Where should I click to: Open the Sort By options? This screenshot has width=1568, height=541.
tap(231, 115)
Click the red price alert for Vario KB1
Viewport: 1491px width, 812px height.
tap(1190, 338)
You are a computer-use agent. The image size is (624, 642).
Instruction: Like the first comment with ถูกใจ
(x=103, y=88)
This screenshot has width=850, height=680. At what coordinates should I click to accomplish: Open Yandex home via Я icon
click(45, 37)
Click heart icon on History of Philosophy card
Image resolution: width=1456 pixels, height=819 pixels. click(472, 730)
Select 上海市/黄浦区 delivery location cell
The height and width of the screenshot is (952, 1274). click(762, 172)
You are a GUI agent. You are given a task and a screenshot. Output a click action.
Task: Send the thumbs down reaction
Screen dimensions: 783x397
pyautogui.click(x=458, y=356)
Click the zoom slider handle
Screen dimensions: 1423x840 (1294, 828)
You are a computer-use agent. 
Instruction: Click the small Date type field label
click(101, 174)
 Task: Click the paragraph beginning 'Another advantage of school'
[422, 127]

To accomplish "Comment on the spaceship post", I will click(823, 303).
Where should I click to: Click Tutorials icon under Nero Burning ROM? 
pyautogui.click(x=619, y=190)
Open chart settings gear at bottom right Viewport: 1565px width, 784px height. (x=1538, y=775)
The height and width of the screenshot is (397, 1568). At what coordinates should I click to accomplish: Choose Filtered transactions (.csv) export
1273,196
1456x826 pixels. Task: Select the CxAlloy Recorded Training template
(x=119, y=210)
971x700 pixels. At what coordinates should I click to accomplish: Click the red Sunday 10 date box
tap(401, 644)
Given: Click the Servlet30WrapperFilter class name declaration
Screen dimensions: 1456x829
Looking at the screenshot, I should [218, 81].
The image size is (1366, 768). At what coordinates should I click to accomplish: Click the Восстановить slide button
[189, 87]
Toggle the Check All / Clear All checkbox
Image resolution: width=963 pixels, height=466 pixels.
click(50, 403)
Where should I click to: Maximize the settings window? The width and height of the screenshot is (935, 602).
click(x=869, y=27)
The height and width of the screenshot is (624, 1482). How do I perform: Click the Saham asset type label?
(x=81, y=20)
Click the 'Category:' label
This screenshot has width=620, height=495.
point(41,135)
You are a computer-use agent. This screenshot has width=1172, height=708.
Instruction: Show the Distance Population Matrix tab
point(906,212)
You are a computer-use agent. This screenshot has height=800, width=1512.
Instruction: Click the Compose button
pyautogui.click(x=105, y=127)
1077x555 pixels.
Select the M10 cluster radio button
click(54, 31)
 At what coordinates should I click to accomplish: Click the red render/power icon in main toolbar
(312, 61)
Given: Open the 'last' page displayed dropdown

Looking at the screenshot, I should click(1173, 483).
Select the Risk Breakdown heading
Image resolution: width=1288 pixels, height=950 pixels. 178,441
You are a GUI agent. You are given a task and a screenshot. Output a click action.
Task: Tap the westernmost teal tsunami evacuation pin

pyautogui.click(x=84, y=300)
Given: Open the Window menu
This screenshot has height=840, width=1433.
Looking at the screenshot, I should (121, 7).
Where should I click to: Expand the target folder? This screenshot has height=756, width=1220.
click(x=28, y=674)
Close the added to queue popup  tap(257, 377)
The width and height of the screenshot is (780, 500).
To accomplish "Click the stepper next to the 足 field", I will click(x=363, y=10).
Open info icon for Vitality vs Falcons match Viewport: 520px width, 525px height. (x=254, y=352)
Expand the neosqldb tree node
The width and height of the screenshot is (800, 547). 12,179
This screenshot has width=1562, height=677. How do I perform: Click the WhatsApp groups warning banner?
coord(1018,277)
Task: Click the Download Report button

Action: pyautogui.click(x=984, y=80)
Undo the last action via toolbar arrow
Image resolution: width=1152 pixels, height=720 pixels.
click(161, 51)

----

# What to work on
Return all of the rows above verbatim, with every line unchanged and none left out.

# Response below
Where should I click to: Open the Sort By options? This screenshot has width=1568, height=541.
tap(231, 115)
Click the red price alert for Vario KB1
Viewport: 1491px width, 812px height.
tap(1190, 338)
You are a computer-use agent. The image size is (624, 642).
Instruction: Like the first comment with ถูกใจ
(x=103, y=88)
This screenshot has width=850, height=680. At what coordinates should I click to accomplish: Open Yandex home via Я icon
click(45, 37)
Click heart icon on History of Philosophy card
Image resolution: width=1456 pixels, height=819 pixels. click(472, 730)
Select 上海市/黄浦区 delivery location cell
The height and width of the screenshot is (952, 1274). click(762, 172)
You are a GUI agent. You are given a task and a screenshot. Output a click action.
Task: Send the thumbs down reaction
Screen dimensions: 783x397
pyautogui.click(x=458, y=356)
Click the zoom slider handle
Screen dimensions: 1423x840 (1294, 828)
You are a computer-use agent. 
Instruction: Click the small Date type field label
click(101, 174)
 Task: Click the paragraph beginning 'Another advantage of school'
[422, 127]

To accomplish "Comment on the spaceship post", I will click(823, 303).
Where should I click to: Click Tutorials icon under Nero Burning ROM? 
pyautogui.click(x=619, y=190)
Open chart settings gear at bottom right Viewport: 1565px width, 784px height. (x=1538, y=775)
The height and width of the screenshot is (397, 1568). At what coordinates should I click to accomplish: Choose Filtered transactions (.csv) export
1273,196
1456x826 pixels. Task: Select the CxAlloy Recorded Training template
(x=119, y=210)
971x700 pixels. At what coordinates should I click to accomplish: Click the red Sunday 10 date box
tap(401, 644)
Given: Click the Servlet30WrapperFilter class name declaration
Screen dimensions: 1456x829
Looking at the screenshot, I should [218, 81].
The image size is (1366, 768). At what coordinates should I click to accomplish: Click the Восстановить slide button
[189, 87]
Toggle the Check All / Clear All checkbox
Image resolution: width=963 pixels, height=466 pixels.
click(50, 403)
Where should I click to: Maximize the settings window? The width and height of the screenshot is (935, 602).
click(x=869, y=27)
The height and width of the screenshot is (624, 1482). How do I perform: Click the Saham asset type label?
(x=81, y=20)
Click the 'Category:' label
This screenshot has width=620, height=495.
point(41,135)
You are a computer-use agent. This screenshot has width=1172, height=708.
Instruction: Show the Distance Population Matrix tab
point(906,212)
You are a computer-use agent. This screenshot has height=800, width=1512.
Instruction: Click the Compose button
pyautogui.click(x=105, y=127)
1077x555 pixels.
Select the M10 cluster radio button
click(54, 31)
 At what coordinates should I click to accomplish: Click the red render/power icon in main toolbar
(312, 61)
Given: Open the 'last' page displayed dropdown

Looking at the screenshot, I should click(1173, 483).
Select the Risk Breakdown heading
Image resolution: width=1288 pixels, height=950 pixels. 178,441
You are a GUI agent. You are given a task and a screenshot. Output a click action.
Task: Tap the westernmost teal tsunami evacuation pin

pyautogui.click(x=84, y=300)
Given: Open the Window menu
This screenshot has height=840, width=1433.
Looking at the screenshot, I should (121, 7).
Where should I click to: Expand the target folder? This screenshot has height=756, width=1220.
click(x=28, y=674)
Close the added to queue popup  tap(257, 377)
The width and height of the screenshot is (780, 500).
To accomplish "Click the stepper next to the 足 field", I will click(x=363, y=10).
Open info icon for Vitality vs Falcons match Viewport: 520px width, 525px height. (x=254, y=352)
Expand the neosqldb tree node
The width and height of the screenshot is (800, 547). 12,179
This screenshot has width=1562, height=677. How do I perform: Click the WhatsApp groups warning banner?
coord(1018,277)
Task: Click the Download Report button

Action: pyautogui.click(x=984, y=80)
Undo the last action via toolbar arrow
Image resolution: width=1152 pixels, height=720 pixels.
click(161, 51)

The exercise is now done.